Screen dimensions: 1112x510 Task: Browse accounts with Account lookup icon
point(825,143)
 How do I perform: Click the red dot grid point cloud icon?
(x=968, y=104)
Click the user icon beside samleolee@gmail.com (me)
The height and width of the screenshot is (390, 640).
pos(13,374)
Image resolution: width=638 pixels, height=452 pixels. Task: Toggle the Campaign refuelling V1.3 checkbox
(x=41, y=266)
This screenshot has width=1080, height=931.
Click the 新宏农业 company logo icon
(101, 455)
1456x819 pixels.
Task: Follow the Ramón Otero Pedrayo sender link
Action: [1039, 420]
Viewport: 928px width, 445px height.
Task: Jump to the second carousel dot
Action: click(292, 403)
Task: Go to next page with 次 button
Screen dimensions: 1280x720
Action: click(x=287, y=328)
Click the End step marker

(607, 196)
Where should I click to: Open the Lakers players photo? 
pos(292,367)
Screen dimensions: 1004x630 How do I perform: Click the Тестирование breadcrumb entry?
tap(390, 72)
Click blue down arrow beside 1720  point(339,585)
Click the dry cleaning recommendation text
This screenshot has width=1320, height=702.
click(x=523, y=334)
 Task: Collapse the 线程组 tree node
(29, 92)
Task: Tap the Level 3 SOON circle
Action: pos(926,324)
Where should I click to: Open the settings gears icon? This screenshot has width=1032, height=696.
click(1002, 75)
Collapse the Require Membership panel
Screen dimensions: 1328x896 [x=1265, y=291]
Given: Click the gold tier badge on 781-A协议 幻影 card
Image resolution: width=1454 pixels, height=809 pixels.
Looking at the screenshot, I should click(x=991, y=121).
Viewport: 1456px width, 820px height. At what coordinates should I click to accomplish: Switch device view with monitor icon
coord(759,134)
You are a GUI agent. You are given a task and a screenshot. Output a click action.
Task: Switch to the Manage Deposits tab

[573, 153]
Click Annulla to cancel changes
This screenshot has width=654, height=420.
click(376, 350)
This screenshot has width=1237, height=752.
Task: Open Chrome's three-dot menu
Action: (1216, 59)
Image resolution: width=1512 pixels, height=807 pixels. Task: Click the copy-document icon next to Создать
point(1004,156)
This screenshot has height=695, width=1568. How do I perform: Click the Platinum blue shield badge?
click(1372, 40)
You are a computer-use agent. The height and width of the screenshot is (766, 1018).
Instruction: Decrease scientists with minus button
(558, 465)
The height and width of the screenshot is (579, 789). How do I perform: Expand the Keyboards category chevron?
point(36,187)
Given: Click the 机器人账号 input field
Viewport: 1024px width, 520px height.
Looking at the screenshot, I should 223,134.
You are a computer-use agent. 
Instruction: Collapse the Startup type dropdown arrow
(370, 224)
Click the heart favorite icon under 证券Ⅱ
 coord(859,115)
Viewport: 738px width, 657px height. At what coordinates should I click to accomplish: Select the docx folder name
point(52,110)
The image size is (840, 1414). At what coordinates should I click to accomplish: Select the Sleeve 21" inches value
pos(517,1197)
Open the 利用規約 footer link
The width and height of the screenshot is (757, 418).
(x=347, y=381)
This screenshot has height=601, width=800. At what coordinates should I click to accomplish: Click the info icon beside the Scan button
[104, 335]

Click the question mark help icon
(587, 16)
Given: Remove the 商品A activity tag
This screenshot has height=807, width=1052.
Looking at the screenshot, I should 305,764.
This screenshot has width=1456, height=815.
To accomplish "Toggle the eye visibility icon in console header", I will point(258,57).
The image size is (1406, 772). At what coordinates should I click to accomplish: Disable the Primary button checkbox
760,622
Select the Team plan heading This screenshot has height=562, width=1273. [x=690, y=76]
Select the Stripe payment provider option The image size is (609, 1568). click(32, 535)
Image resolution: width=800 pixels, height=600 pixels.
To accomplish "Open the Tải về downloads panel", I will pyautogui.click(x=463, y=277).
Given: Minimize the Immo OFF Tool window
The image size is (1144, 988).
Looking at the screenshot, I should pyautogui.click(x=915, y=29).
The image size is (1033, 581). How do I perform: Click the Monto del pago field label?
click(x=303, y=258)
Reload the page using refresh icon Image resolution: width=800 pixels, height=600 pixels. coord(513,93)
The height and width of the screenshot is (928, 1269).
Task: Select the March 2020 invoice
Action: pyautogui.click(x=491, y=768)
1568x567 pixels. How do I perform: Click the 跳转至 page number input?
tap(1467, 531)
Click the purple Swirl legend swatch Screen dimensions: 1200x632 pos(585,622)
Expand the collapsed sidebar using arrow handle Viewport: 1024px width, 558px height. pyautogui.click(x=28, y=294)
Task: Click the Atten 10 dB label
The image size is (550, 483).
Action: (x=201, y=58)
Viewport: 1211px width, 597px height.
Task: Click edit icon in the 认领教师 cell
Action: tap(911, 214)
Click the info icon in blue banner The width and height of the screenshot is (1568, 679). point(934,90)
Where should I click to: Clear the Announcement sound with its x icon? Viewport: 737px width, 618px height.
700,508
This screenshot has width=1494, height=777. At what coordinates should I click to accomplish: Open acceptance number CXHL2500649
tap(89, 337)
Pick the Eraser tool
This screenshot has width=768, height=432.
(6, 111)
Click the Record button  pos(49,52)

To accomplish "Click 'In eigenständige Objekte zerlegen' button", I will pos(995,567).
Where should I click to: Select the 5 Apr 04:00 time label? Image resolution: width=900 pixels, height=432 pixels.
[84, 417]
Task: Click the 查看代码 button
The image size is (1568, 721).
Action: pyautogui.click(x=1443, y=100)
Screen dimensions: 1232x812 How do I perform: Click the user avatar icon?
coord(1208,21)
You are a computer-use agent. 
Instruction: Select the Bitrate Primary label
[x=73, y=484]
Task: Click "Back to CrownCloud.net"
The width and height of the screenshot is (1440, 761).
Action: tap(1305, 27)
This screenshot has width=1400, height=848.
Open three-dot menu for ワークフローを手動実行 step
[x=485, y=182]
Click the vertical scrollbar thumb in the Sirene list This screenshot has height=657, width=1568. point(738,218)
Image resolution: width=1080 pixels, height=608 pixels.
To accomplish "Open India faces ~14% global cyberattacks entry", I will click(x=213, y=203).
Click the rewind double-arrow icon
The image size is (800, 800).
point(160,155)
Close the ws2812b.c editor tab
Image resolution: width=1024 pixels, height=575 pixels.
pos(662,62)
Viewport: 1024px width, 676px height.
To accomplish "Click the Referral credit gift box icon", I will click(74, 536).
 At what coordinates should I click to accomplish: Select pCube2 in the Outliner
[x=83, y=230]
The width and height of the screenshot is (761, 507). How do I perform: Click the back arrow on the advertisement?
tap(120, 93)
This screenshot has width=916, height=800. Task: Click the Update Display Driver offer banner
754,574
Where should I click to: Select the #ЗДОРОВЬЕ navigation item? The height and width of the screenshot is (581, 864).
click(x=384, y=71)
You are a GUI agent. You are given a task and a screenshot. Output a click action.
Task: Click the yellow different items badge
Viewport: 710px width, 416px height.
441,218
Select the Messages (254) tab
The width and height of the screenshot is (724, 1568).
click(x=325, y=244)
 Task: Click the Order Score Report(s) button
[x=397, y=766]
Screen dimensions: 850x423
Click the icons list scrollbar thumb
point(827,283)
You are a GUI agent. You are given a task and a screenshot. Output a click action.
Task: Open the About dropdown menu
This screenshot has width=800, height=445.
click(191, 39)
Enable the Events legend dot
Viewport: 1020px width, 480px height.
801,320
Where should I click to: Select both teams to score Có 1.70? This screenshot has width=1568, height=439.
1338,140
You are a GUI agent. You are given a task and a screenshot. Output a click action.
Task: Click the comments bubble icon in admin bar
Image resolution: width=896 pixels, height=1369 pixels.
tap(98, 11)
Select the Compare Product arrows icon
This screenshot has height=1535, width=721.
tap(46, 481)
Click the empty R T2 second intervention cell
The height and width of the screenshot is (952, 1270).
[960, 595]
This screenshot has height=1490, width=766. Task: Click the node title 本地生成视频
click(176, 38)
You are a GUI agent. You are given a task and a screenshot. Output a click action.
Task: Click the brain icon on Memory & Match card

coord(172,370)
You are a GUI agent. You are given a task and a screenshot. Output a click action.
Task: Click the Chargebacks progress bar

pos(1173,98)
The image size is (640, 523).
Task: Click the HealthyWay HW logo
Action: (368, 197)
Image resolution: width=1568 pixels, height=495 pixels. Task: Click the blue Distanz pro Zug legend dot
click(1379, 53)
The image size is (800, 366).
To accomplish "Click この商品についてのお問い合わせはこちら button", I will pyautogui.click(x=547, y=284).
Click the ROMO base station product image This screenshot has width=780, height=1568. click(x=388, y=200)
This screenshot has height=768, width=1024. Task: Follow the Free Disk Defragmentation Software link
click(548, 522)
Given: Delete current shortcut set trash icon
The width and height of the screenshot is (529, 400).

━━━━━━

◆ **Work instructions**
Copy every line from the records above that contains the word "will".

◆ **Answer box**
To accomplish "Toggle the eye visibility icon in console header", I will point(258,57).
To accomplish "Open the Tải về downloads panel", I will pyautogui.click(x=463, y=277).
To accomplish "Click 'In eigenständige Objekte zerlegen' button", I will pos(995,567).
To accomplish "Open India faces ~14% global cyberattacks entry", I will click(x=213, y=203).
To accomplish "Click the Referral credit gift box icon", I will click(74, 536).
To accomplish "Click この商品についてのお問い合わせはこちら button", I will pyautogui.click(x=547, y=284).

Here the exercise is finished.